Abstract
Background
Risk reduction of myocardial infarction has been shown for leisure time physical activity. The results of studies on occupational physical activity and risk of myocardial infarction are incongruous and studies on commuting activity are scarce. The aim of this study was to investigate how commuting activity, occupational physical activity and leisure time physical activity were associated with risk of future first myocardial infarction.
Design
We used a prospective incident case-referent study design nested in Västerbotten Intervention Program and the Northern Sweden MONICA study.
Methods
Commuting habits, occupational physical activity, leisure time physical activity and cardiovascular risk factors were assessed at baseline screening and compared in 583 cases (20% women) with a first myocardial infarction and 2098 matched referents.
Results
Regular car commuting was associated with increased risk of myocardial infarction versus commuting by bus, cycling or walking [odds ratio (OR) 1.74; 95% confidence interval (CI), 1.20–2.52] after multivariate adjustment. High versus low leisure time physical activity was associated with reduced risk of myocardial infarction (OR 0.69; 95% CI, 0.50–0.95) after adjustment for occupational physical activity and commuting activity, but the association was not statistically significant after further multivariate adjustment. After multivariate adjustment we observed a reduced risk for myocardial infarction in men with moderate (OR 0.70; 95% CI, 0.50–0.98) or high (OR 0.67; 95% CI, 0.42–1.08) versus low occupational physical activity.
Conclusions
We found a clear association between car commuting and a first myocardial infarction and a corresponding inverse association with leisure time physical activity, while the impact of occupational physical activity on the risk of myocardial infarction was weaker.
Introduction
Ever since protection against coronary heart disease (CHD) was shown in active bus conductors compared with sedentary drivers in the 1950s [1], multiple subsequent epidemiological studies have demonstrated an inverse relationship between physical activity and risk of CHD [2, 3]. A new paradigm ‘lifestyle physical activity’ was introduced in the late 1990s. Evidence for substantial health benefits from physical activity even at moderate intensity had been assembled and led to a new public health recommendation by which every individual should accumulate at least 30 min of moderate intensity physical activity each day [4].
The difficulties in motivating individuals with sedentary lifestyles remain. Despite the health benefits, large proportions of the population are simply not interested in leisure time physical activity. The inverse relationship between physical activity and risk of CHD has been shown predominantly in studies with focus on leisure time physical activity, whereas the effect of occupational physical activity tends to vary between studies. Only a few previous studies [5–9] have investigated the association between commuting activity and risk of cardiovascular disease (CVD). Convincing evidence is needed to show that physical activity, when incorporated in everyday life and achieved in an affordable and not too time-consuming manner, will reduce cardiovascular risk.

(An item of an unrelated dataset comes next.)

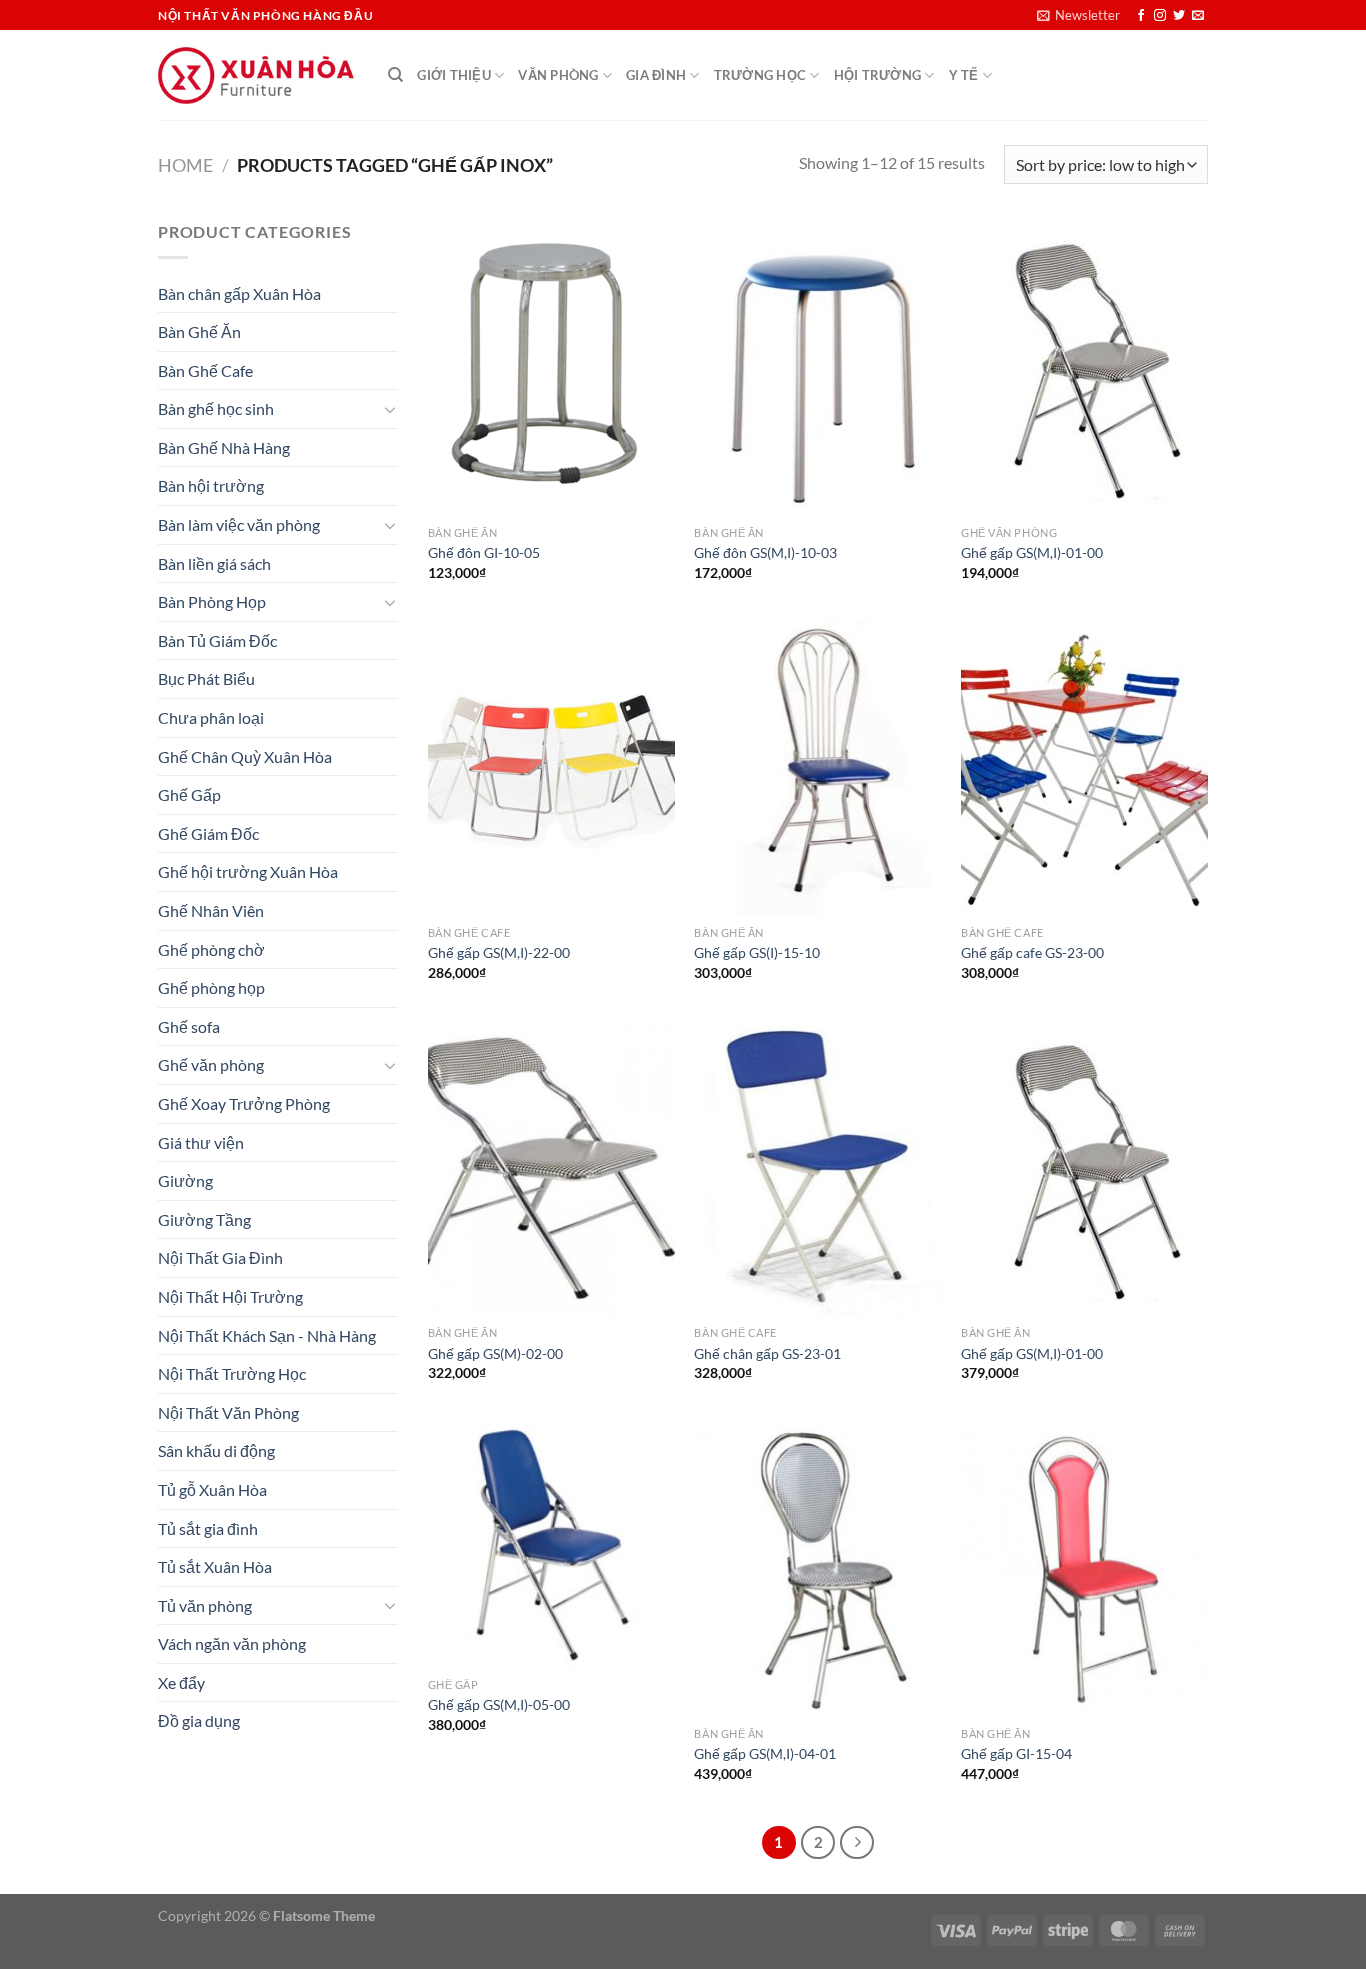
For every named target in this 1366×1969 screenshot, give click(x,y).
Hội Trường (878, 75)
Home (185, 165)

The aim of this study was to investigate how commuting activity and occupational and leisure time physical activity were associated with risk of future first myocardial infarction (MI).
Methods
Study population
We used a prospective incident case-referent study design nested in Västerbottens Intervention Program (VIP) and the WHO MONICA study in northern Sweden. In the framework of MONICA, population-based surveys were performed in 1986, 1990, 1994 and 1999 [10]. In VIP, which started in 1985, all men and women 30, 40, 50 and 60 years of age were invited to participate in a health survey at their local primary healthcare center (since 1996 at 40, 50 and 60 years of age). The participants in the present study were asked to complete a questionnaire concerning cardiovascular risk factors, work conditions and lifestyle. Examinations with regard to cardiovascular risk factors such as blood pressure and lipid status were performed on all participants. VIP represented 86.1% of the cohort.

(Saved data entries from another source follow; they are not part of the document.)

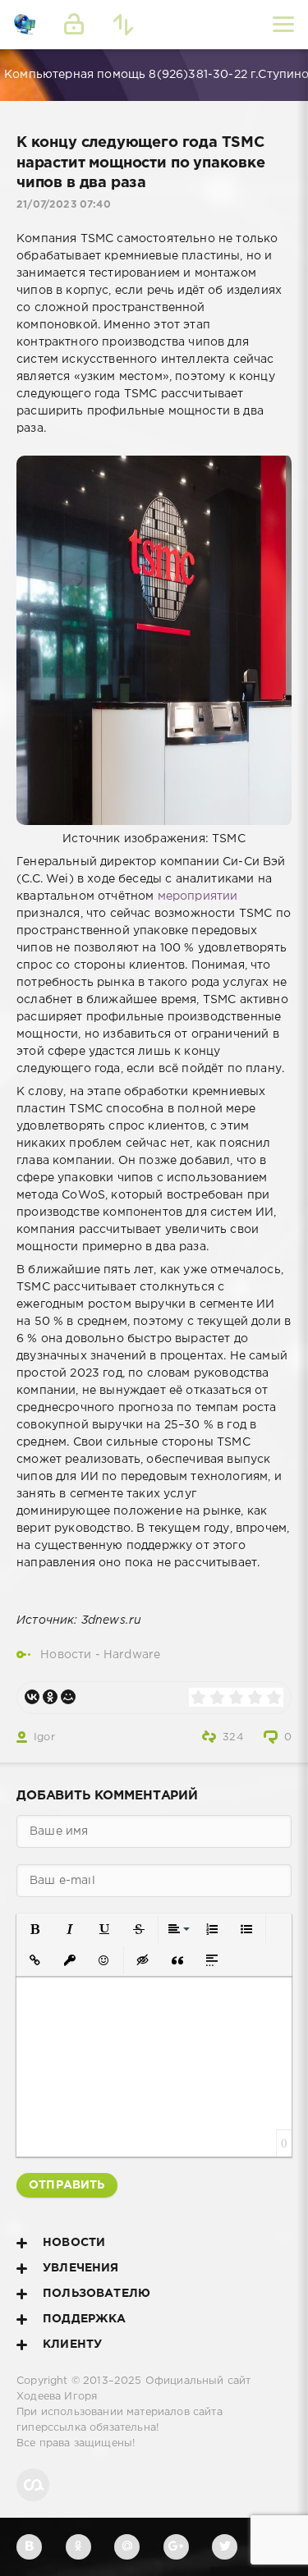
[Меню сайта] (283, 24)
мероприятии (198, 896)
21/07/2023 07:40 (63, 204)
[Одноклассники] (50, 1696)
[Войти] (74, 24)
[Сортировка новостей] (123, 24)
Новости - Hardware (100, 1655)
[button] (35, 1929)
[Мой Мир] (68, 1696)
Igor (44, 1737)
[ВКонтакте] (32, 1696)
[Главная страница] (24, 24)
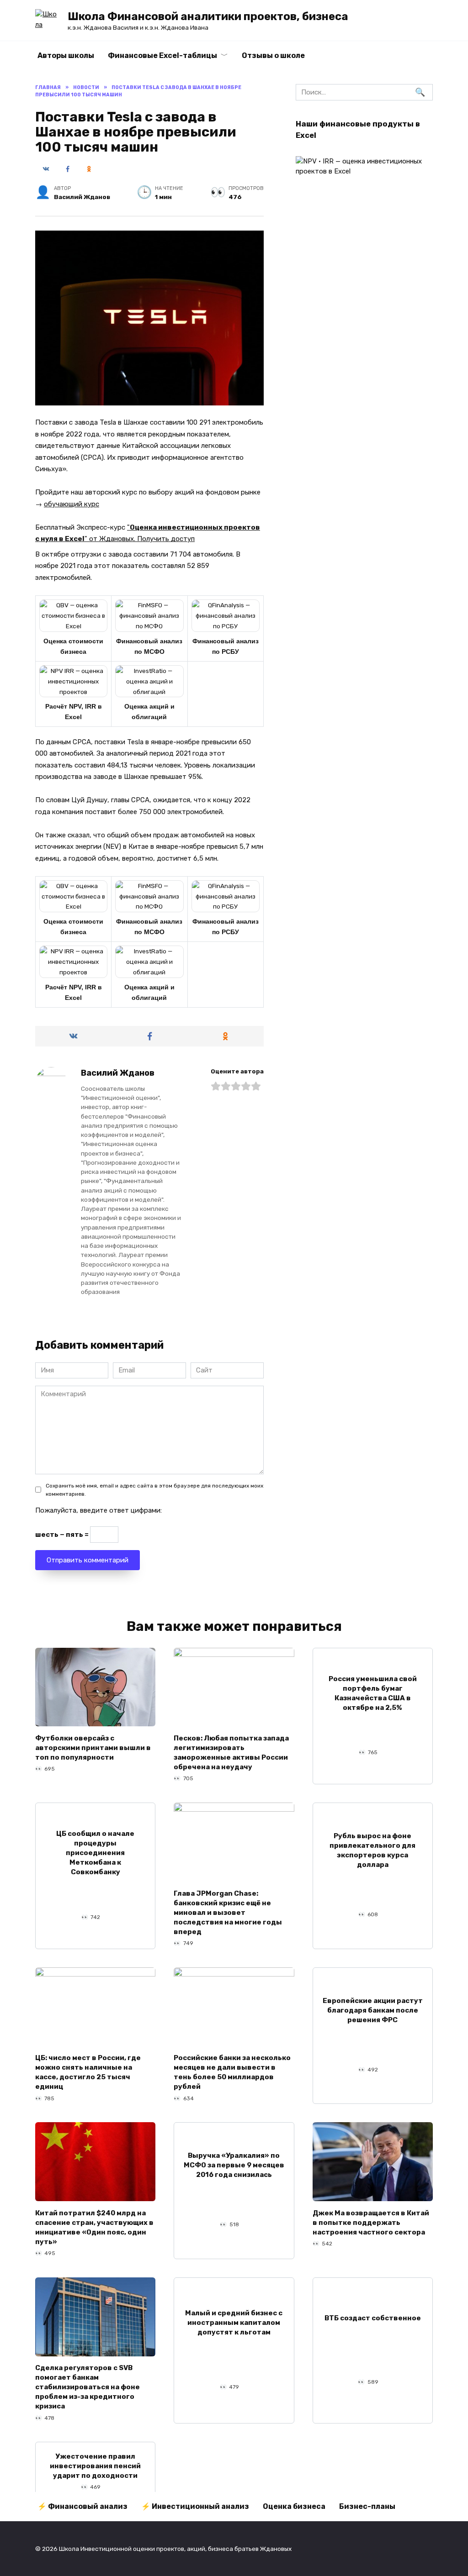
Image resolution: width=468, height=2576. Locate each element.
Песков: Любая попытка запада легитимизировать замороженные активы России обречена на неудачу (231, 1752)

All cases of MI from the MONICA area have since 1985 been included in the Northern Sweden MONICA registries. Six hundred and fifty-one cases fulfilled criteria for a first MI defined by the Northern Sweden MONICA registry [11] and had participated in the MONICA or VIP surveys prior to the MI. From the population-based surveys in VIP and MONICA, 2238 referents (one or more per case) were randomly selected and matched for sex, age (± 2 years), date of health survey (± 1 year) and geographical region. Cases and referents were excluded if previous MI, stroke or malignant disease could not be excluded according to questionnaire or case records. Greatly reduced exercise habits during the year prior to baseline was an exclusion criterion to avoid bias from the possibility that individuals who had reduced their physical activity due to subclinical disease may enter the study. Furthermore, individuals who stated use of nitrates or other heart medicine during 14 days prior to screening were excluded because they might have suffered from CHD at baseline. Five hundred and eighty-three cases and 2098 referents remained after exclusions. The study was approved by the Research Ethics Committee of Umeå University and data handling procedures were approved by the National Computer Data Inspection Board. All participants gave informed consent.
Variables and diagnosis
Hypertension was defined as systolic blood pressure of 160 mm Hg or above or diastolic blood pressure of 95 mmHg or above or because the patient reported use of antihypertensive drug treatment during a period of 14 days before the health survey. Smokers were divided into daily smokers and non-smokers. Ex-smokers were defined as non-smokers. Statements on diabetes were obtained from the questionnaire. Body mass index (BMI) was calculated after measurements of body weight and height, as weight (kilograms) divided by height (meters) squared.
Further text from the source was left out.